I’m frustrated and confused. Confused because I don’t know why I am frustrated, and frustrated because I don’t understand why I am confused.
Paradoxical confusion swirls around me. All I know is I want to get back to the house and be off my feet. I need to rest and be comfortable. I feel almost desperate.

I trudge one foot in front of the other, now alongside Kai but unable to say much. All mental capacity is committed to concentrating on walking the slippery road and longing to be home.

For a few strides I can feel the ground through my boots. How is this possible? Is it the ground? Or just snow compressing beneath my feet? What on Earth is this? I am making snowballs with my feet. This cracks a smile across my face momentarily. Are my legs numb? Or the exact opposite? Hyper-sensitive? Tingly. Yes. Whoa. I can feel each follicle of hair on my legs contact my pants as I walk, the legs tingle with ferocity.

Why am I thinking like this? My mind races with questions. It seems unable to to track back and answer one question before firing out several more.

******************************

_DIRECTIONS_:
(1) Transcribe the passage about the walk home in the snow, starting at "Paradoxical confusion swirls" and ending at "tingle with ferocity.".
(2) Answer these questions from the passage about the walk home in the snow:
(a) Whom does the narrator walk alongside?
(b) What does the narrator say they are making with their feet?
(c) What can the narrator feel contacting their pants as they walk?

_DATA PROVIDED_:

******************************

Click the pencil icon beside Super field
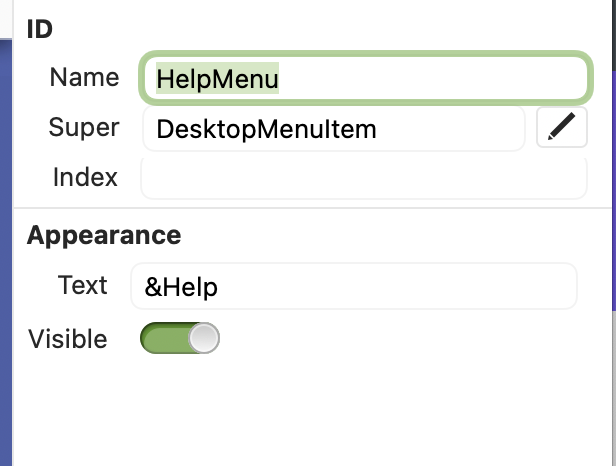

******************************

_RESULTS OF THE EXERCISE_:
(1)
Paradoxical confusion swirls around me. All I know is I want to get back to the house and be off my feet. I need to rest and be comfortable. I feel almost desperate.

I trudge one foot in front of the other, now alongside Kai but unable to say much. All mental capacity is committed to concentrating on walking the slippery road and longing to be home.

For a few strides I can feel the ground through my boots. How is this possible? Is it the ground? Or just snow compressing beneath my feet? What on Earth is this? I am making snowballs with my feet. This cracks a smile across my face momentarily. Are my legs numb? Or the exact opposite? Hyper-sensitive? Tingly. Yes. Whoa. I can feel each follicle of hair on my legs contact my pants as I walk, the legs tingle with ferocity.

(2)
(a) Kai
(b) Snowballs
(c) Each follicle of hair on their legs